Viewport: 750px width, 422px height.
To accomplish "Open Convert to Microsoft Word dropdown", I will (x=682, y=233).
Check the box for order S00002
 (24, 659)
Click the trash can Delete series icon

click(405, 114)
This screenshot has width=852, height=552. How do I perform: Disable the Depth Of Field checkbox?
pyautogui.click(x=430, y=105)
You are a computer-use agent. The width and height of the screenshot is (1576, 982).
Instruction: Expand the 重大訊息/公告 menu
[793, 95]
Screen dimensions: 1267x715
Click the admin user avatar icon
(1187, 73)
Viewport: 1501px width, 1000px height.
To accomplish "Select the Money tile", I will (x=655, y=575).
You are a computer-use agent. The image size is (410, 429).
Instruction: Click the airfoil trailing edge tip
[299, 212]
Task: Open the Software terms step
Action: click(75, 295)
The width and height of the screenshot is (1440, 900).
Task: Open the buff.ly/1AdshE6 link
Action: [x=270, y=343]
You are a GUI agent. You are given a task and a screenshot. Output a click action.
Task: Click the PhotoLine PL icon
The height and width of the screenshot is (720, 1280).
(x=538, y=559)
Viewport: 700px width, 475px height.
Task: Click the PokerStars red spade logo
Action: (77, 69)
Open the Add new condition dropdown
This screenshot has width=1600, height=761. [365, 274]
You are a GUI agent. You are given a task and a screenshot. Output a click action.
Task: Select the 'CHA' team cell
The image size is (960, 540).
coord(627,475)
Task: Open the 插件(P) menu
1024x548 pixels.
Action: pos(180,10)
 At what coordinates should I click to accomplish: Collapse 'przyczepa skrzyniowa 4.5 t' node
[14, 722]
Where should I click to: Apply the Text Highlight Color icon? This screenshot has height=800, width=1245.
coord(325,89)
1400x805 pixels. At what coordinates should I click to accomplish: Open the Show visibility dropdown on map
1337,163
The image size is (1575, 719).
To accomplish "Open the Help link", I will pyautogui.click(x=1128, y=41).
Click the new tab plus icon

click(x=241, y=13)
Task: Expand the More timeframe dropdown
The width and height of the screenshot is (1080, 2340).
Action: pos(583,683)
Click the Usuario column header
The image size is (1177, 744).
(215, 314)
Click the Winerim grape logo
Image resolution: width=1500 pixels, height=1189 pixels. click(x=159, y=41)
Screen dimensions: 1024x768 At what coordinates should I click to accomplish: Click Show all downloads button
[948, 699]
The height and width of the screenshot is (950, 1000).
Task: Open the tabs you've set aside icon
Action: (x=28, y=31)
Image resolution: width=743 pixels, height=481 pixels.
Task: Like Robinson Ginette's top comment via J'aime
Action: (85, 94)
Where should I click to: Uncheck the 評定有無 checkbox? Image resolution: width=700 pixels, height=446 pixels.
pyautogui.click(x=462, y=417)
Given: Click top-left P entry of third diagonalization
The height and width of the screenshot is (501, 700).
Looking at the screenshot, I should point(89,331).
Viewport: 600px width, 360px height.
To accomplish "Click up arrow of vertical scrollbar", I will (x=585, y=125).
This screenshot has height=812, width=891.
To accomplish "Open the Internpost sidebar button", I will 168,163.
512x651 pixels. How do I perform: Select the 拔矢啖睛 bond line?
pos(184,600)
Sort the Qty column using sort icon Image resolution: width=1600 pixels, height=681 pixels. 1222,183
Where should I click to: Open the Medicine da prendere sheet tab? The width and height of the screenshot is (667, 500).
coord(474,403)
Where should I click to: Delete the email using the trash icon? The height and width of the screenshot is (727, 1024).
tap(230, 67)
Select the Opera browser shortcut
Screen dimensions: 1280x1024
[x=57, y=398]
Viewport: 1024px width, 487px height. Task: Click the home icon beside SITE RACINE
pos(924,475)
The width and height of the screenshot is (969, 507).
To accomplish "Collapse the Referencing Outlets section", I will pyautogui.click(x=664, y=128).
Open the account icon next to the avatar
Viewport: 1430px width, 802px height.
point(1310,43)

──────────

Output the entries above in their entirety, exactly as written.

ANSWER AREA:
Viewport: 750px width, 422px height.
To accomplish "Open Convert to Microsoft Word dropdown", I will (x=682, y=233).
Check the box for order S00002
 (24, 659)
Click the trash can Delete series icon

click(405, 114)
This screenshot has width=852, height=552. How do I perform: Disable the Depth Of Field checkbox?
pyautogui.click(x=430, y=105)
You are a computer-use agent. The width and height of the screenshot is (1576, 982).
Instruction: Expand the 重大訊息/公告 menu
[793, 95]
Screen dimensions: 1267x715
Click the admin user avatar icon
(1187, 73)
Viewport: 1501px width, 1000px height.
To accomplish "Select the Money tile", I will (x=655, y=575).
You are a computer-use agent. The image size is (410, 429).
Instruction: Click the airfoil trailing edge tip
[299, 212]
Task: Open the Software terms step
Action: click(75, 295)
The width and height of the screenshot is (1440, 900).
Task: Open the buff.ly/1AdshE6 link
Action: [x=270, y=343]
You are a GUI agent. You are given a task and a screenshot. Output a click action.
Task: Click the PhotoLine PL icon
The height and width of the screenshot is (720, 1280).
(x=538, y=559)
Viewport: 700px width, 475px height.
Task: Click the PokerStars red spade logo
Action: (77, 69)
Open the Add new condition dropdown
This screenshot has width=1600, height=761. [365, 274]
You are a GUI agent. You are given a task and a screenshot. Output a click action.
Task: Select the 'CHA' team cell
The image size is (960, 540).
coord(627,475)
Task: Open the 插件(P) menu
1024x548 pixels.
Action: pos(180,10)
 At what coordinates should I click to accomplish: Collapse 'przyczepa skrzyniowa 4.5 t' node
[14, 722]
Where should I click to: Apply the Text Highlight Color icon? This screenshot has height=800, width=1245.
coord(325,89)
1400x805 pixels. At what coordinates should I click to accomplish: Open the Show visibility dropdown on map
1337,163
The image size is (1575, 719).
To accomplish "Open the Help link", I will pyautogui.click(x=1128, y=41).
Click the new tab plus icon

click(x=241, y=13)
Task: Expand the More timeframe dropdown
The width and height of the screenshot is (1080, 2340).
Action: pos(583,683)
Click the Usuario column header
The image size is (1177, 744).
(215, 314)
Click the Winerim grape logo
Image resolution: width=1500 pixels, height=1189 pixels. click(x=159, y=41)
Screen dimensions: 1024x768 At what coordinates should I click to accomplish: Click Show all downloads button
[948, 699]
The height and width of the screenshot is (950, 1000).
Task: Open the tabs you've set aside icon
Action: (x=28, y=31)
Image resolution: width=743 pixels, height=481 pixels.
Task: Like Robinson Ginette's top comment via J'aime
Action: (85, 94)
Where should I click to: Uncheck the 評定有無 checkbox? Image resolution: width=700 pixels, height=446 pixels.
pyautogui.click(x=462, y=417)
Given: Click top-left P entry of third diagonalization
The height and width of the screenshot is (501, 700).
Looking at the screenshot, I should point(89,331).
Viewport: 600px width, 360px height.
To accomplish "Click up arrow of vertical scrollbar", I will (x=585, y=125).
This screenshot has height=812, width=891.
To accomplish "Open the Internpost sidebar button", I will 168,163.
512x651 pixels. How do I perform: Select the 拔矢啖睛 bond line?
pos(184,600)
Sort the Qty column using sort icon Image resolution: width=1600 pixels, height=681 pixels. 1222,183
Where should I click to: Open the Medicine da prendere sheet tab? The width and height of the screenshot is (667, 500).
coord(474,403)
Where should I click to: Delete the email using the trash icon? The height and width of the screenshot is (727, 1024).
tap(230, 67)
Select the Opera browser shortcut
Screen dimensions: 1280x1024
[x=57, y=398]
Viewport: 1024px width, 487px height. Task: Click the home icon beside SITE RACINE
pos(924,475)
The width and height of the screenshot is (969, 507).
To accomplish "Collapse the Referencing Outlets section", I will pyautogui.click(x=664, y=128).
Open the account icon next to the avatar
Viewport: 1430px width, 802px height.
point(1310,43)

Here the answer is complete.